Die EU-Kommission hat die Beihilfen für den deutschen Steinkohlebergbau für das laufende Jahr in Höhe von 3,3 Milliarden Euro gebilligt.

Reuters BRÜSSEL/ESSEN. Außerdem akzeptierten die Brüsseler am Mittwoch den Umstrukturierungsplan der hiesigen Steinkohleindustrie, der bis 2007 eine Verringerung der jährlichen Fördermenge um vier Millionen Tonnen auf dann rund 22 Millionen Tonnen vorzieht.

Die EU-Kommission hatte im Juni 2002 im Grundsatz die Steinkohlebeihilfen bis 2010 und die Pläne zur Kapazitätsverringerung bis 2007 genehmigt. Die Subventionen müssen aber jährlich separat gebilligt werden. Ihre Höhe ist bis 2005 im so genannten Kohlekompromiss von 1997 festgelegt. Der Kompromiss sieht die jährliche Verringerung der Beihilfen bis auf 2,7 Milliarden Euro im Jahr 2005 vor.

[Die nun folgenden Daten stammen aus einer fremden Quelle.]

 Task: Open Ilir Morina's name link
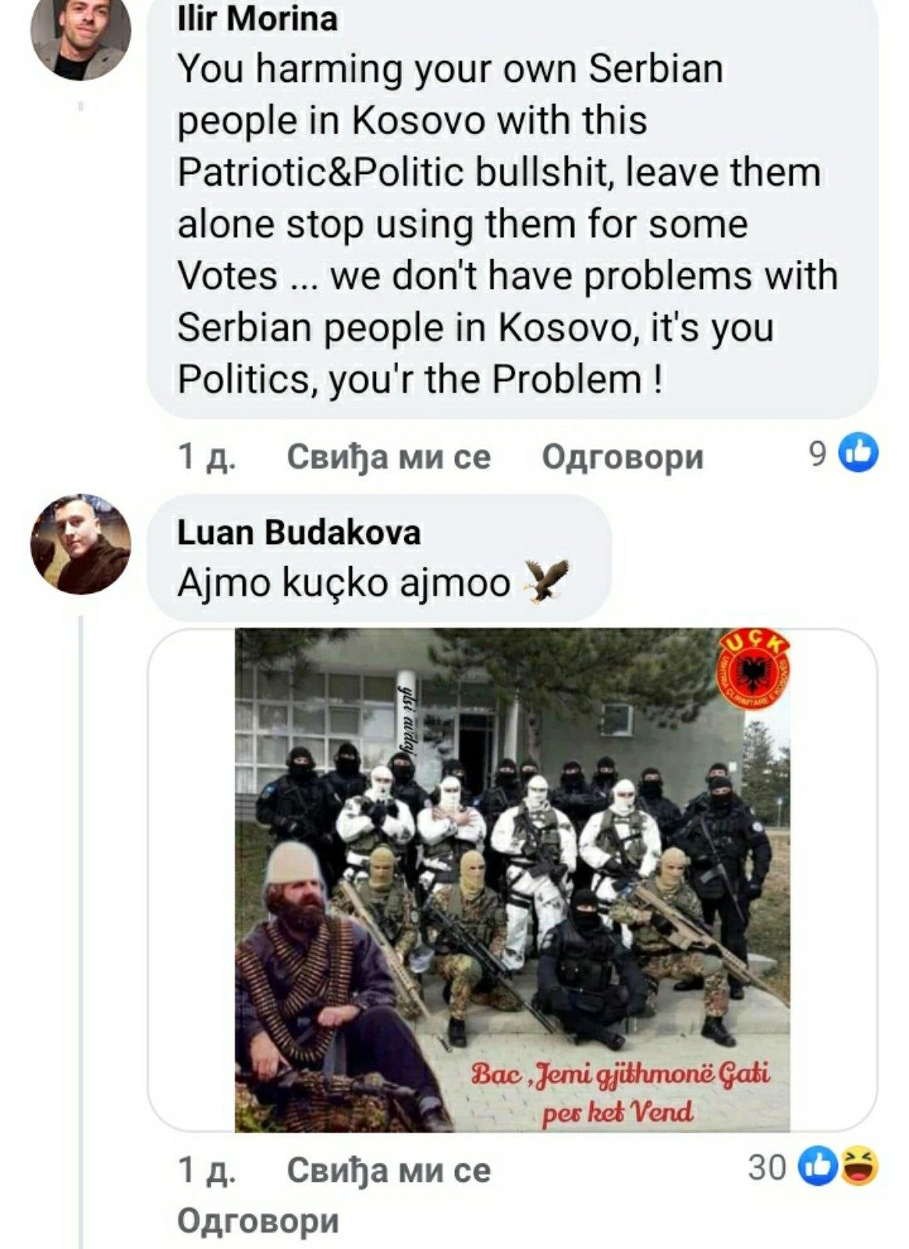point(257,19)
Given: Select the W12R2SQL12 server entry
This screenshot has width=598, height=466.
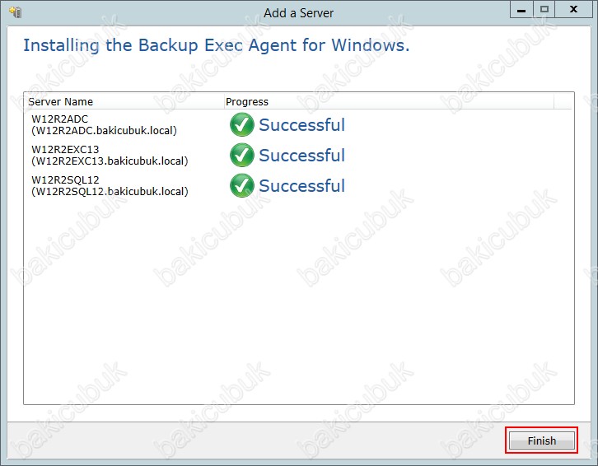Looking at the screenshot, I should pyautogui.click(x=299, y=186).
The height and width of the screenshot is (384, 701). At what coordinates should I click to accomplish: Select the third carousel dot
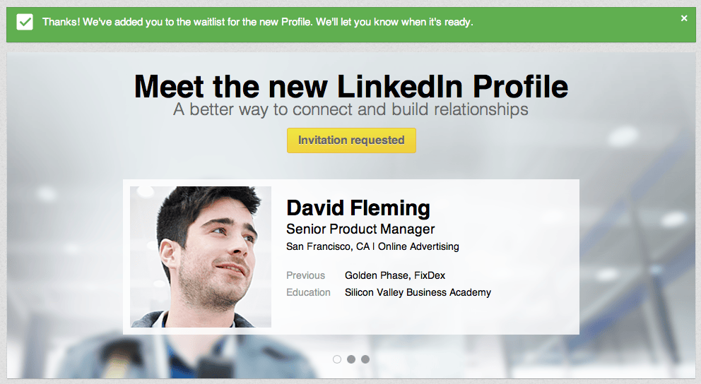[365, 359]
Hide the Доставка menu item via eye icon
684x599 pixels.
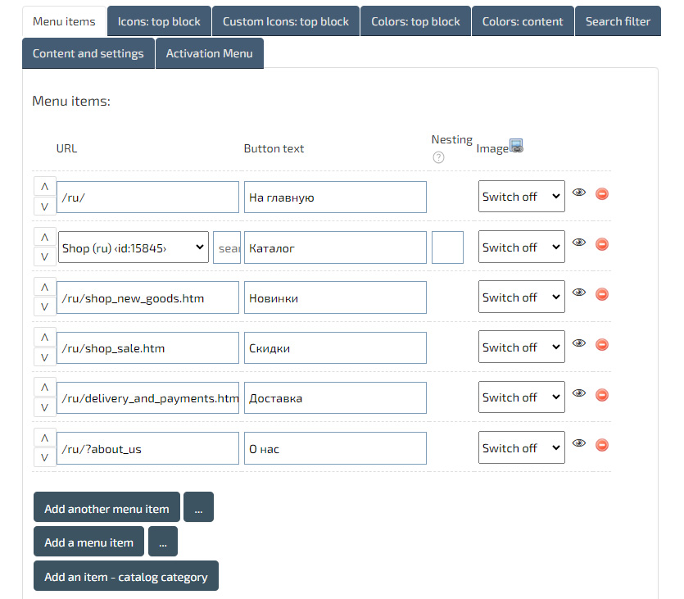(579, 394)
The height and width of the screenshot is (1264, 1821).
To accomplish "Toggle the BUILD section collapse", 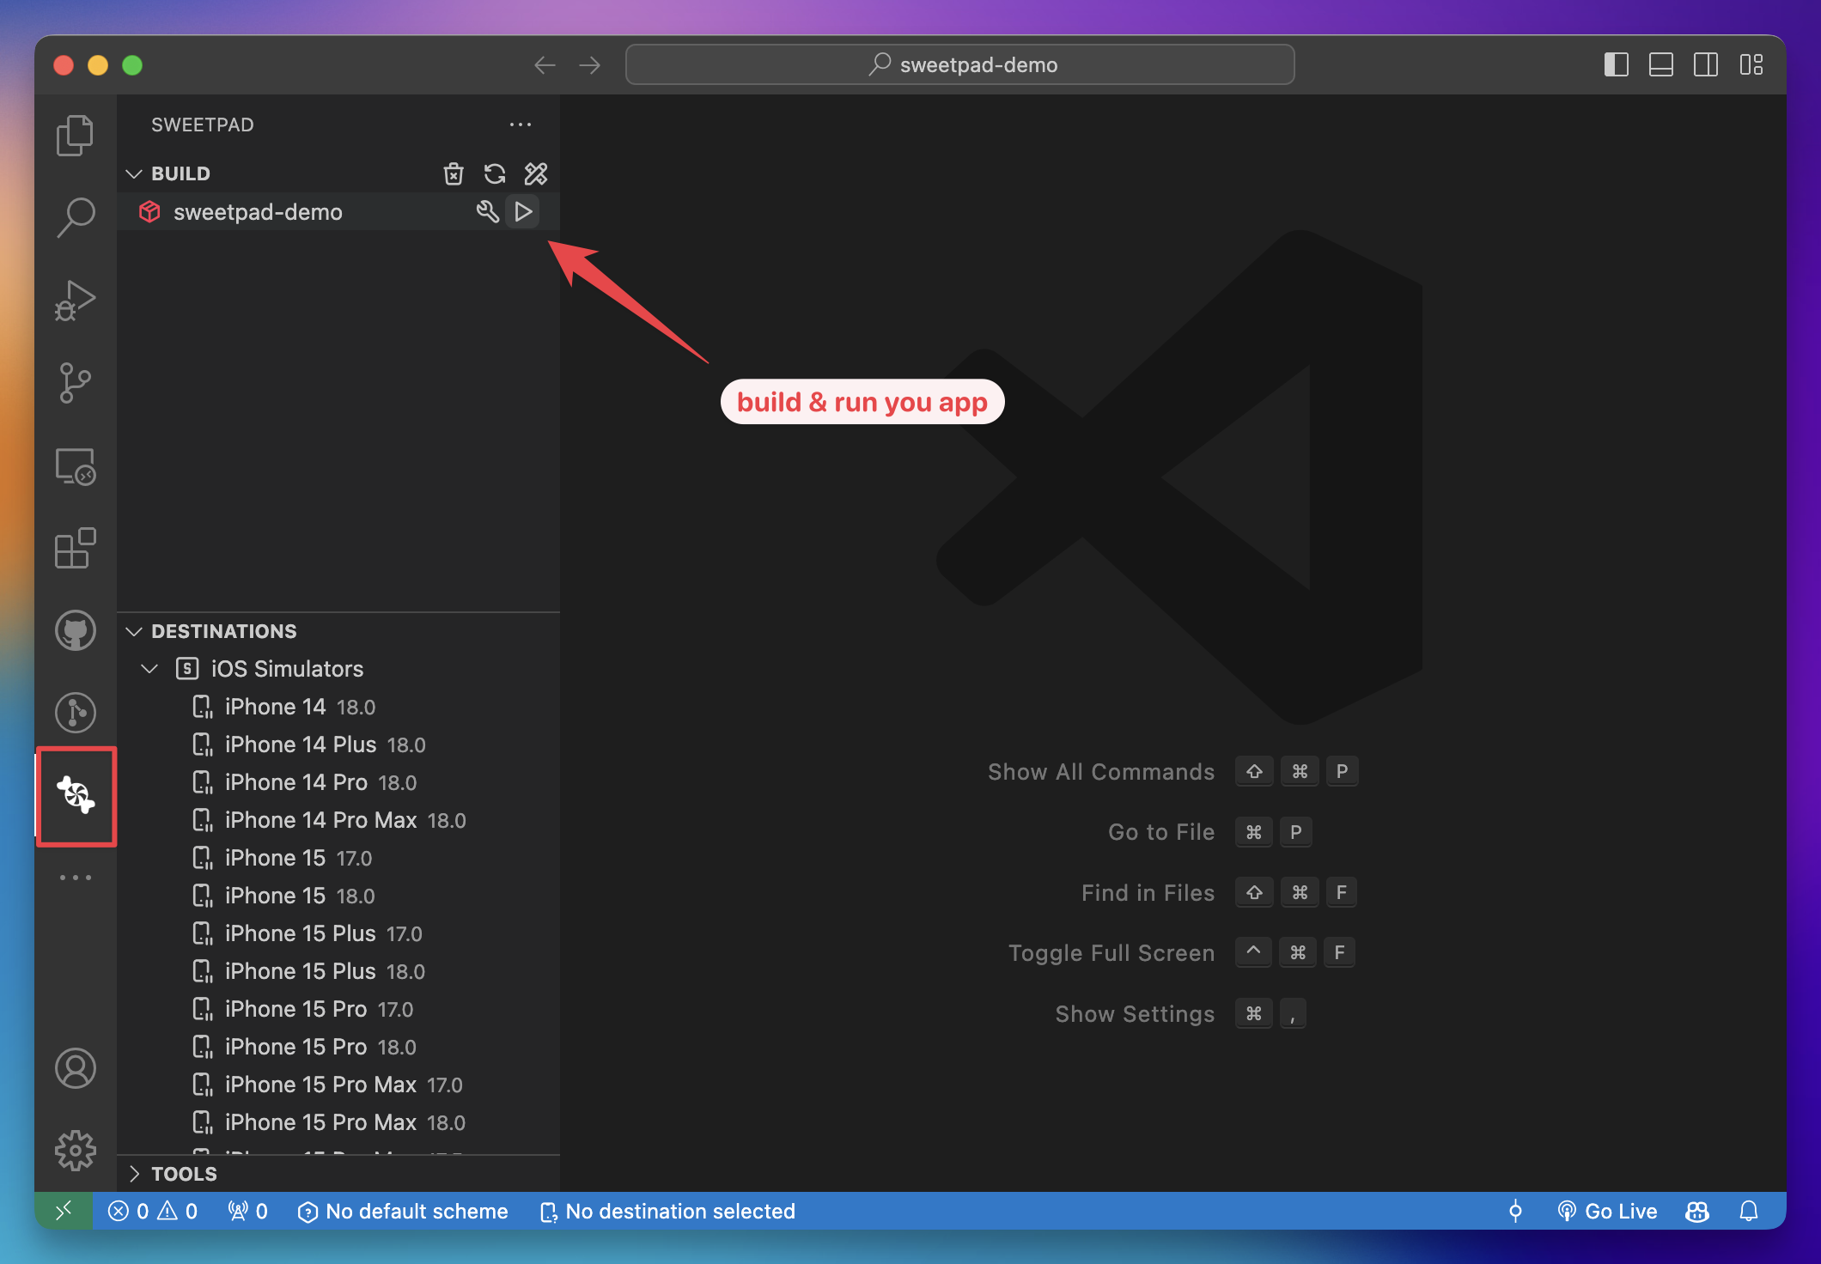I will coord(133,172).
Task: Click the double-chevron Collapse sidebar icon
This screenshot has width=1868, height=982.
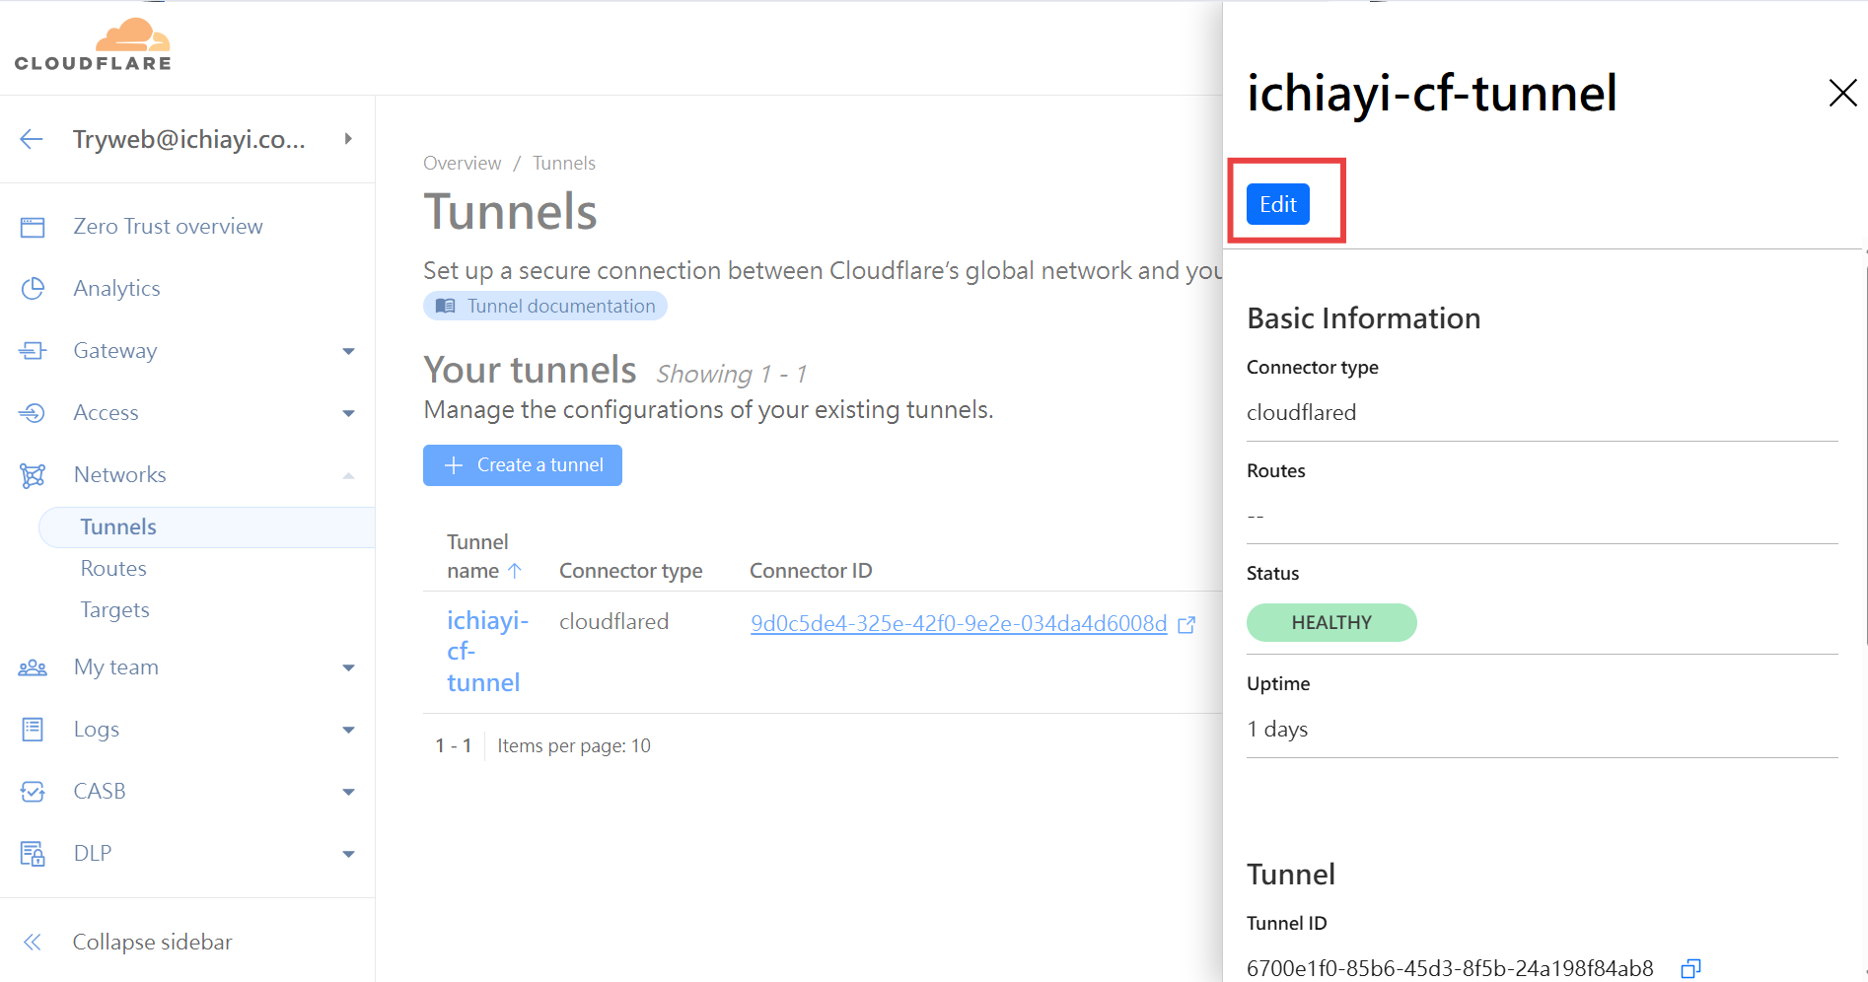Action: click(x=33, y=942)
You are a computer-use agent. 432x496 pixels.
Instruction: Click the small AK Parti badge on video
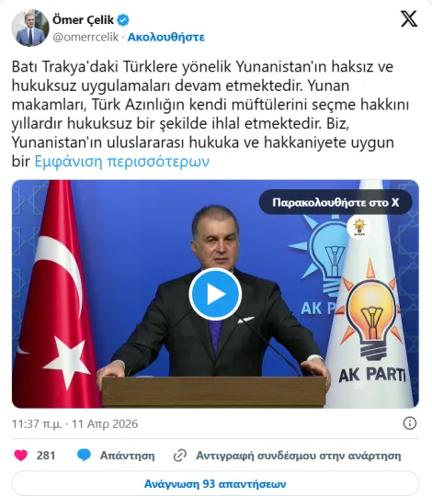tap(359, 227)
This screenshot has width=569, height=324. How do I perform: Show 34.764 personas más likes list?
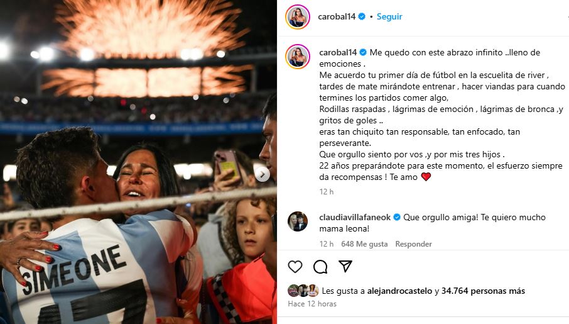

Ein Sprecher des Gesamtverbandes des deutschen Steinkohlebergbaus begrüßte es, dass die Brüsseler Kommission ihr Einverständnis für 2003 bereits recht früh im Jahr erteilt hätten, was die Planungssicherheit erhöhe. Bei der RAG, unter deren Dach die Deutsche Steinkohle AG (DSK) angesiedelt ist, war die Zustimmung erwartet worden. Gleichwohl zeigte man sich dort erleichtert, da mit ihr die im vorigen Jahr erzielte Grundsatzvereinbarung erstmals konkret umgesetzt werden könne. Im deutschen Steinkohlebergbau waren Ende 2002 noch 48 700 Menschen beschäftigt.